A bateria é um dos itens mais caros num carro elétrico. Mas não é só isso, a quantidade de baterias que vai num carro elétrico é muito grande. Os fabricantes tradicionais de baterias simplesmente não tinham capacidade de produção, para atender as necessidades da Tesla. A saída foi montar novas e enormes fábricas de baterias, em parceria, para atender com exclusividade a Tesla. Logo a Tesla, percebeu que isso também não era suficiente. Em paralelo a Tesla desenvolveu novas tecnologias de produção de baterias mais eficientes e novas fábricas, com custo de produção mais baixo e com maior capacidade de armazenamento de energia. E começou a montar novas mega fábricas de baterias. Isso, sem cancelar as parcerias antigas. Hoje a velocidade de crescimento da produção de veículos da Tesla está limitada pela capacidade de produção de baterias. Imagina a situação atual dos fabricantes de veículos, que não têm fábricas de baterias próprias.

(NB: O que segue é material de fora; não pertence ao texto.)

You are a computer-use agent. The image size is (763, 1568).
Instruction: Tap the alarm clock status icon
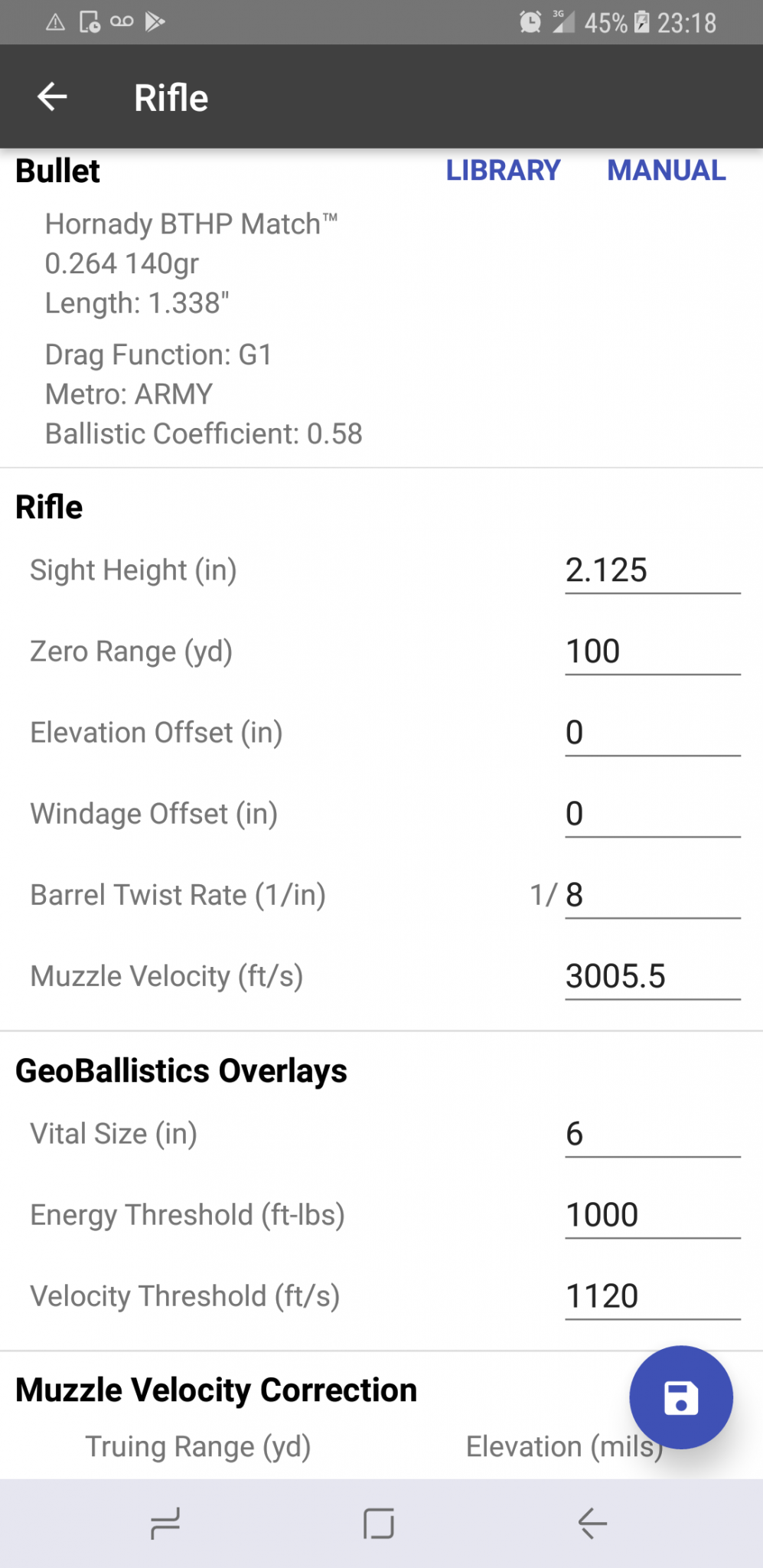(530, 22)

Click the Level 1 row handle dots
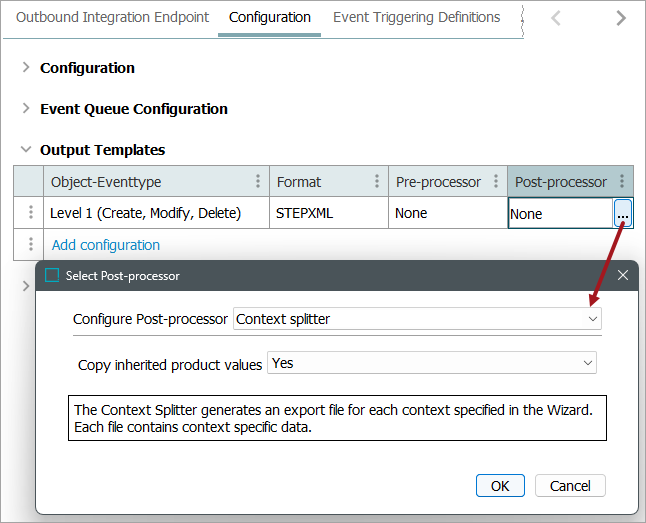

Logo no início, da produção de automóveis elétricos em grandes séries, Elon Musk descobriu que a automação da linha de produção tinha limitações. Nem tudo era só colocar robôs na linha produção. Foi preciso refazer os projetos dos veículos para viabilizar grandes escalas de produção. A Tesla deu vários passos bem ousados. Um deles foi de reduzir a quantidade de peças necessárias para montar a estrutura dos veículos.

A solução encontrada foi pouco comum na área automobilística. Usar grandes prensas que produzissem peças estruturais bem grandes e complexas. Só que essas peças são injetadas de forma líquida a alta temperatura em ligas de alumínio. Depois de injetadas, as peças precisam ser resfriadas, para dar uma boa cadência de produção. Essa é uma tecnologia que poucas empresas do ramo automobilístico usam, por causa do preço desses equipamentos e da dificuldade no desenvolvimento dessas ligas. Só que o resultado é muito bom. Uma grande capacidade de produção a um custo bem baixo por peça.

Para terminar, a Tesla está montando fábricas com a capacidade de fabricar mais de dois milhões de veículos por ano. Hoje a Tesla já tem duas fábricas de montagem de veículos. Uma nos Estados Unidos e outra na China. E está montando mais duas: outra nos Estados Unidos e uma quarta na Alemanha. Especialistas estimam que a capacidade de produção das quatro fábricas será de 6 a 8 milhões de veículos por ano. As fábricas deverão estar em plena capacidade no final de 2025.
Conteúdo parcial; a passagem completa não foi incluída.